Here we have an "event" or "function" as these wine drinking vixens like to call their excuse to go out and drink wine. I am not making this stuff up! This is a night at the theater to see Dirty Rotten Scoundrels at a fabulous theater, by the sea, and they choose the closest establishment to the theater that just happens to have 2 for 1 dinners. I am suspect that the bar bill exceeded the food portion. At least here they look relatively tame and with a time deadline of opening curtain I suspect there will be no pole dancing tonight. I should add that this is just one more night I sit up and wait for her Highness to arrive home. By myself. Alone. Without company. Solo.

I have asked exactly where this fits into our budget and am told it falls under Education/Grocery (food was involved) just as I am told her pedicure for this Event" falls under Medical /Mental Health. Next I should focus your attention on our Hurricane Kit, or lack of I should say. We have had yet two close calls and I am yet to see proof of my safety.

Here is Hurricane Bill which turned out to be a complete let down but to my benefit as I have no hurricane preparedness here. She is off getting photos of the storm instead of protecting our domicile all while I am suspect there is no "kit". I will be forced to feast on dead skunk remnants in the road. I might also add this is the same weekend that she is riveted on Ted Kennedy's funeral sobbing that Camelot is over. I have no idea what she is talking about nor the patience to listen to another fairytale. Wake up Dorothy! Your not in Kansas anymore.
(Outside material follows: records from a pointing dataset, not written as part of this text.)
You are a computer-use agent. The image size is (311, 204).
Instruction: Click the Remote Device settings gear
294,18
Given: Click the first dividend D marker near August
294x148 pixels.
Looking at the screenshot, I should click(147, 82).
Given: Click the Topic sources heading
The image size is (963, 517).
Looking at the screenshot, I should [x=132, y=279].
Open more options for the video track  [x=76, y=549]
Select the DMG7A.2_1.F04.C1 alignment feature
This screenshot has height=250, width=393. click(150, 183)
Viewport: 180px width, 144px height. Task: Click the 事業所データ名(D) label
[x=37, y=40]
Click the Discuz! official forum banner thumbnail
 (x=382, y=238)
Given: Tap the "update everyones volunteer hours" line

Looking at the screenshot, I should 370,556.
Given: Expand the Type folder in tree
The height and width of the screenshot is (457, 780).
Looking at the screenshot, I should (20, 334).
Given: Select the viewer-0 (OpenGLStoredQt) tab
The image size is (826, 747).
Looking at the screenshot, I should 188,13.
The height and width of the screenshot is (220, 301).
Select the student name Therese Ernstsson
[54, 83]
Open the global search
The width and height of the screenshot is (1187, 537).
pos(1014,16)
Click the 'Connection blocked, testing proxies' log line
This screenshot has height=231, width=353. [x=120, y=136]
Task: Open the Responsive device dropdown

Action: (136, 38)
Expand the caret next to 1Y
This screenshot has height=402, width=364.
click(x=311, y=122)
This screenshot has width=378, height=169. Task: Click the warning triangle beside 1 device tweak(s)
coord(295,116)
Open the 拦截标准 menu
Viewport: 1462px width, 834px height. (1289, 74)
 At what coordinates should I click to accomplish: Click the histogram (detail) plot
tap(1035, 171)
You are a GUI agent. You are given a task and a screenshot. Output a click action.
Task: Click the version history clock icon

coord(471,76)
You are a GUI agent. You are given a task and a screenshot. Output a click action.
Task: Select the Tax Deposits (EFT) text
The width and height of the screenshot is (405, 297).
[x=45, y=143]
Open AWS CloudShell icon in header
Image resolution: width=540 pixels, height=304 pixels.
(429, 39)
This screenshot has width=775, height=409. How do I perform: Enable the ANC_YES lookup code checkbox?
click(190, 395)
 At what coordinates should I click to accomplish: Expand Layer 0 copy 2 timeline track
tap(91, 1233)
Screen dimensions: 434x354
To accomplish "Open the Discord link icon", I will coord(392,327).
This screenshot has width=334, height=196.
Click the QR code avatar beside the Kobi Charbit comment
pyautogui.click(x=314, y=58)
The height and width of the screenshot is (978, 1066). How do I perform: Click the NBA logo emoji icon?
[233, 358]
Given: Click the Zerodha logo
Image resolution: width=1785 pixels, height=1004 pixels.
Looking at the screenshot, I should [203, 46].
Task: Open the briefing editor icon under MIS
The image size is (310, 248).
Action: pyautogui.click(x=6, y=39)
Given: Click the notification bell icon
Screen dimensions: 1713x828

I am home from my summer vacation


Hi....it's me....Annie Grace,

I know sooooo many people have been wondering where I went. Well.... let me start from the begining.
After weeks of rain in which I was very suspect that I had been kidnapped and placed in Seattle, battling 4 skunks, 1 possum, 2 fox, a tree frog plastered to the glass door and 1 long eared rabbit I awoke to find a stretch limo at the front door, a drop dead gorgeous driver with ripped abs and a note from George Clooney instructing us to get in the limo and we were being whisked off to his yacht for a month in the south of France and the to Canne finally ending up in his home in Italy for the month of August. I dutifully went. Without my Wisker Lickens Beach Part Flavor. We were chased by Sea Pirates for a bit and shot at by island people but all in all it was quite fun. I know it sounds like the latest trashy novel The Lady is reading but I seriously believe it happened! I am forced to be on 24 hour predator patrol as we have been ambushed by Marlin Perkins Wild Kingdom. My song birds are being threatened by a white uninvited cat who stalks the feeders. I will hill him. The Lady has cut her hair, actually The Rock Star did it after a martini, proclaiming it gives her a VERY European look. It does not. She asked me if I wanted to cut my hair as well and I just gave her The HHTT Look, dilated my pupils which she actually understood and promptly put the shears down. Why oh Why would I cut my gorgeous hair. What would I deposit in clumps around the house? Is she daft?
So in summary, we are home...... living on a yacht is just too barbaric, Canne was too hot, and decided that George was just a fling as there are so many endless possibilities here in Mayberry. Sorry for not being better about my Blog this summer but to Fig and The Librarian, Smitty and Babs.......... I have returned!